Mais ceux qui militent pour l’inéligibilité des dirigeants de la transition ne se faisaient guère d’illusions jusqu’ici sur la future décision, en expliquant que les tenants du pouvoir militaire ont tout verrouillé dans ce dialogue. Ils parlent désormais d’«une nouvelle donne» avec cette prise de position du Conseil paix et sécurité de l’Union africaine qui «rappelle sans équivoque» dans son communiqué, qu’aucun membre du CMT, la junte militaire au pouvoir, «ne pourra être candidat aux élections à la fin de la transition».
Pour mémoire, le «Dialogue national inclusif et souverain» (DNIS) a été lancé laborieusement le 20 août, 16 mois après que le général Mahamat Idriss Déby Itno a été proclamé par l’armée président de la République au lendemain. A la tête d’un Conseil militaire de transition (CMT) de 15 généraux, il avait abrogé la Constitution, dissous le Parlement et limogé le gouvernement. Mais il avait aussitôt promis de rendre le pouvoir aux civils par des élections «libres et démocratiques» après une «transition» de 18 mois renouvelable une fois.
Le nouvel homme fort du pays s’était également engagé auprès des Tchadiens et de la communauté internationale à ne pas se présenter à la future élection présidentielle.
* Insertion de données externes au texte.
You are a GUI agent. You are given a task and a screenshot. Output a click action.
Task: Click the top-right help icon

Une promesse que, dorénavant, il ne semble plus vouloir tenir à moins qu’il ne tienne compte des pressions internationales et des appels à ne pas s’accrocher au pouvoir. «L’adoption de la résolution concernant l’éligibilité du président du conseil militaire de transition (PCMT, Mahamat Déby) et la prolongation de la transition pour 24 mois auront pour conséquences sur le plan national la résistance de partis politiques, de la société civile et de l’Union africaine. L’Union européenne et les Etats-Unis n’accepteront pas que la transition soit prolongée après le 20 octobre ni l’éligibilité du PCMT. «Ces partenaires prendront des sanctions contre le Tchad et le CMT sera dos au mur», prévient dans une déclaration à l’APF Evariste Ngarlem, politologue tchadien.
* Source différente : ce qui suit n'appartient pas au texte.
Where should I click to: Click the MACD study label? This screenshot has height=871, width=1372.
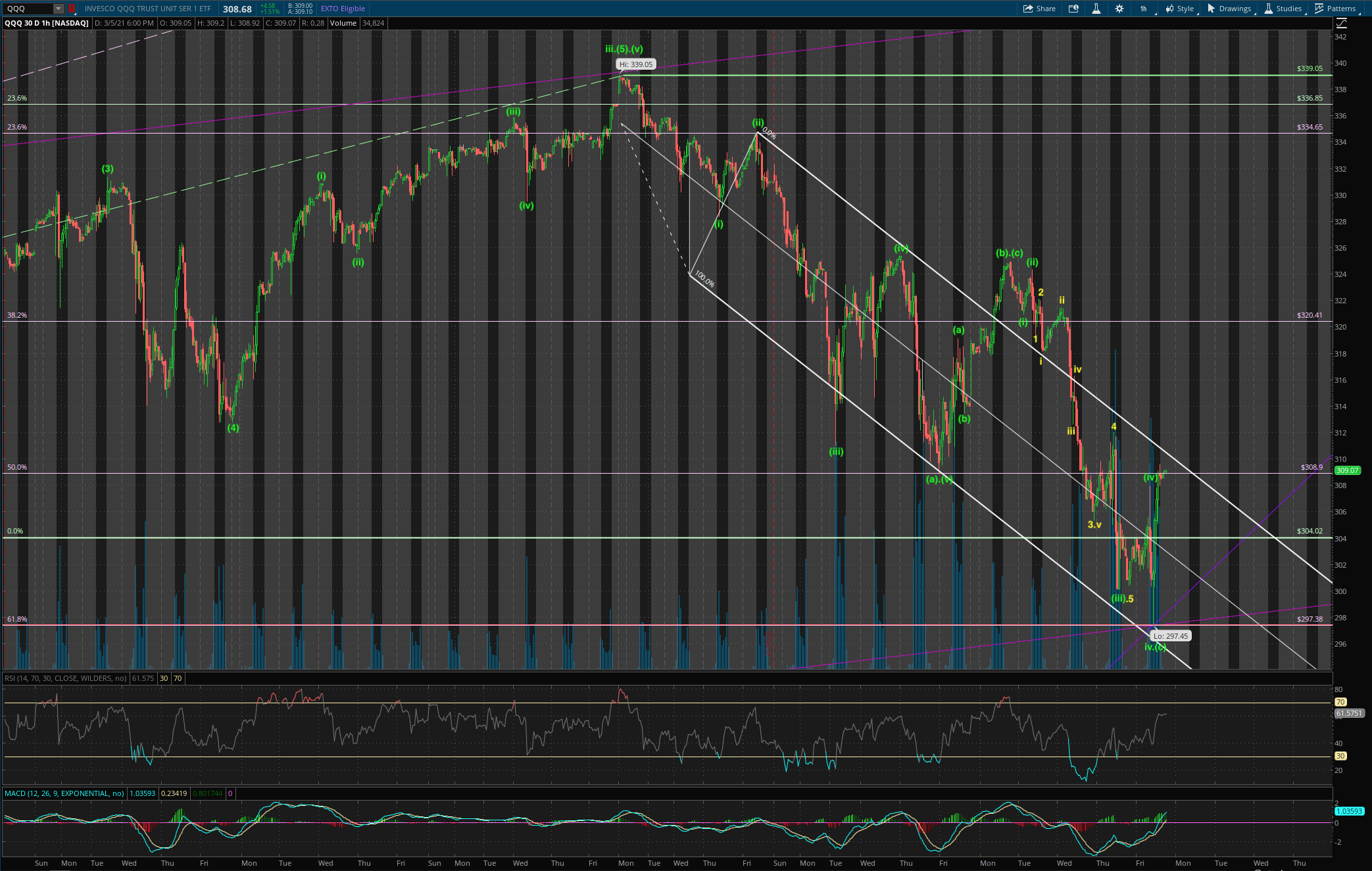64,793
Dans un communiqué du 19 septembre, l’UA a, en effet, clarifié sa position après des mois d’observation. Le Conseil paix et sécurité de l’Organisation panafricaine a rappelé qu’aucun membre du CMT ne pourra être candidat à la fin de la transition, et s’en tient toujours à une seule transition de 18 mois. L’Union africaine a par ailleurs prévenu dans son communiqué qu’elle prévoit d’organiser «en temps utile une séance spéciale» qui sera consacrée à la «transition politique au Tchad».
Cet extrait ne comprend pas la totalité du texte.